The second statement can mean that I eat exactly one hat or at least one hat. The meaning of the indefinite article is not unique. In mathematics, it usually means at least one. Hence, we can paraphrase by saying

There exists a hat which I eat.

This is an existential proposition.[3] A formal representation is

${\displaystyle \exists x(H(x)\wedge E(x)),}$

where ${\displaystyle {}H(x)}$ means that the object ${\displaystyle {}x}$ is a hat and where ${\displaystyle {}E(x)}$ means that ${\displaystyle {}x}$ is eaten by me. One could also write

${\displaystyle \exists x(E(x)\wedge H(x)).}$

The symbol

${\displaystyle \exists }$

is called existence quantifier.

A universal proposition claims that a certain predicate holds for all objects (from a given set). Like all propositions, this might be true or false. A universal proposition is false if and only if there exists at least one object for which the predicate does not hold. Therefore the two quantifiers, the universal quantifier and the existence quantifier, can be expressed by one another with the help of the negation. We have the rules

${\displaystyle \neg (\forall xP(x)){\text{ is equivalent with }}\exists x(\neg P(x)),}$
${\displaystyle \neg (\exists xP(x)){\text{ is equivalent with }}\forall x(\neg P(x)),}$
${\displaystyle \forall xP(x){\text{ is equivalent with }}\neg (\exists x(\neg P(x)))}$

and

${\displaystyle \exists xP(x){\text{ is equivalent with }}\neg (\forall x(\neg P(x))).}$

Apart from monadic predicates like ${\displaystyle {}P(x)}$ there are also binary and multinary predicates of the form

${\displaystyle P(x,y){\text{ or }}Q(x,y,z){\text{ etc. }}}$

which express a relation between several objects like "is related with“, "is larger than“, "are parents of“ etc. Here one can quantify with respect to several variables, one has expressions like

${\displaystyle \forall x(\exists yP(x,y)),\,\exists x(\forall yP(x,y)),\,\forall x(\exists y(\forall zQ(x,y,z))){\text{ etc. }}}$

The name of the variable in a quantified statement is not important, it does not make a difference whether we write ${\displaystyle {}\forall aP(a)}$ or ${\displaystyle {}\forall tP(t)}$. The only thing one has to take into account is that only names (letters) for variables are used which are not already used in the given context.

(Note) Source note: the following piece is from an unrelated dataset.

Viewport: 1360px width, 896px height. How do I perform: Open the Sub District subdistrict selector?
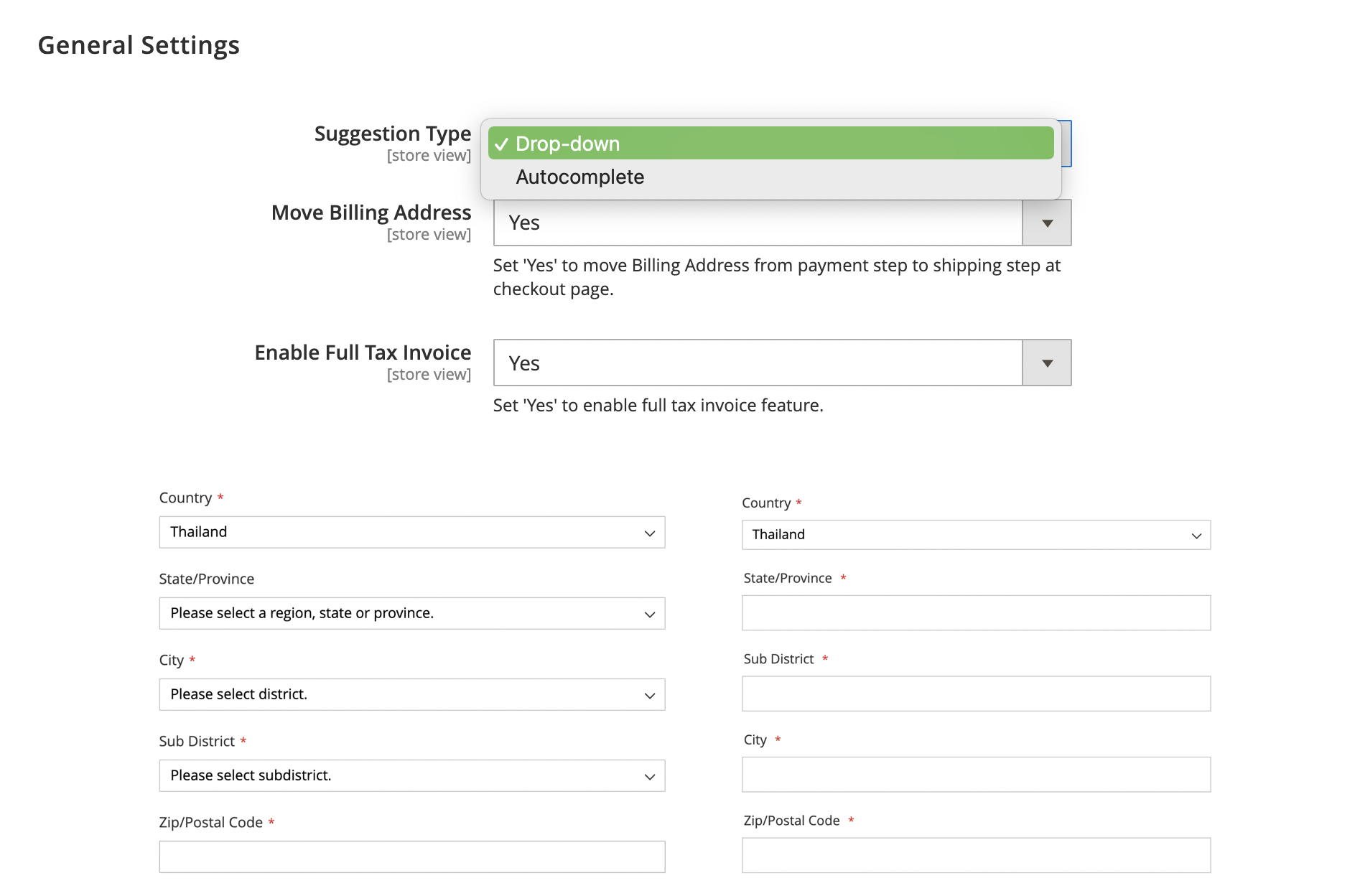pos(411,775)
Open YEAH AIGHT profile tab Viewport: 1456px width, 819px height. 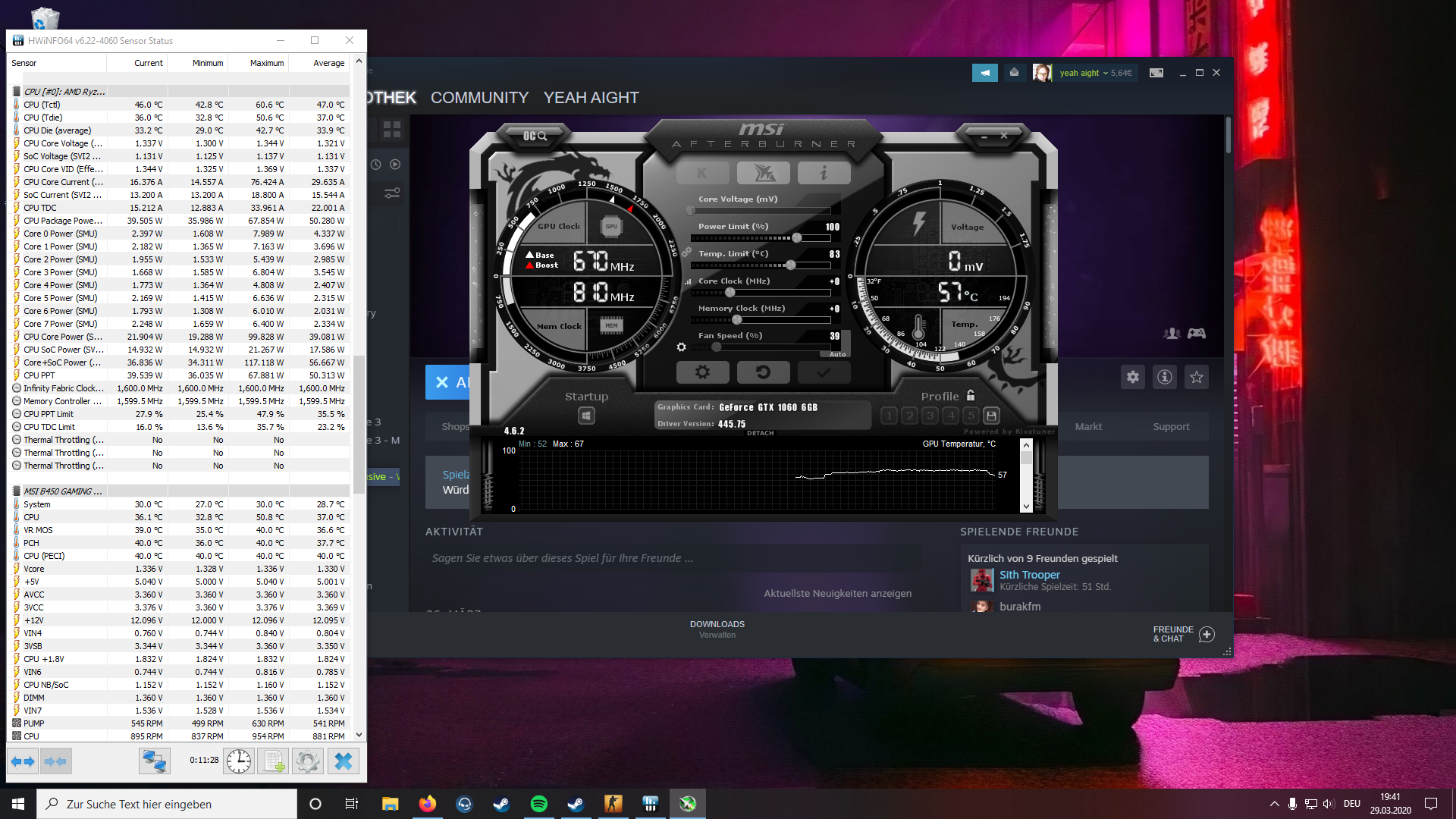tap(591, 98)
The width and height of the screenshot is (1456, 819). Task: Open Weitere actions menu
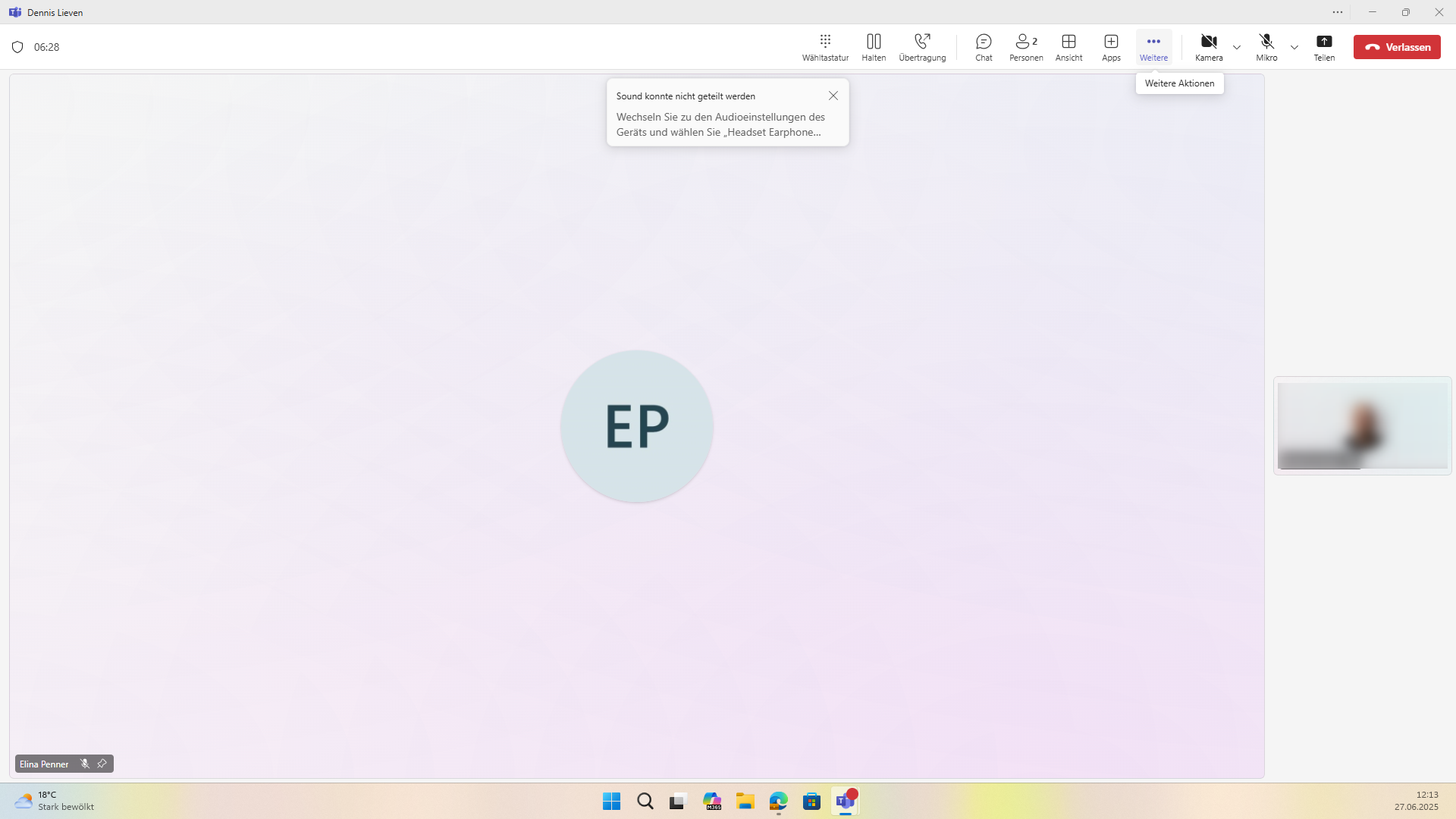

The logic which deals with quantified statements is called predicate logic or quantificational logic. We will not deal with it systematically, as it occurs in mathematics as set theory. Instead of ${\displaystyle {}P(x)}$, that a predicate is assigned to an object, we usually write ${\displaystyle {}x\in P}$ where ${\displaystyle {}P}$ is the set of all object which fulfil the property. Multinary predicates occur in mathematics as relations.

1. Other formulations are: every, an arbitrary, any object or element from a given basic set. If this set has a spacial character, then we talk about everywhere, if it is time like then we talk about always, ....
2. It is fair to say that the words for all and there exists are the most important words in mathematics.
3. Beside the formulation "there exists“ we have the formulations "there is“, "one can find“. If the existence of an object is known, then in a mathematical argumentation such an element is "just taken“, denoted somehow and worked with.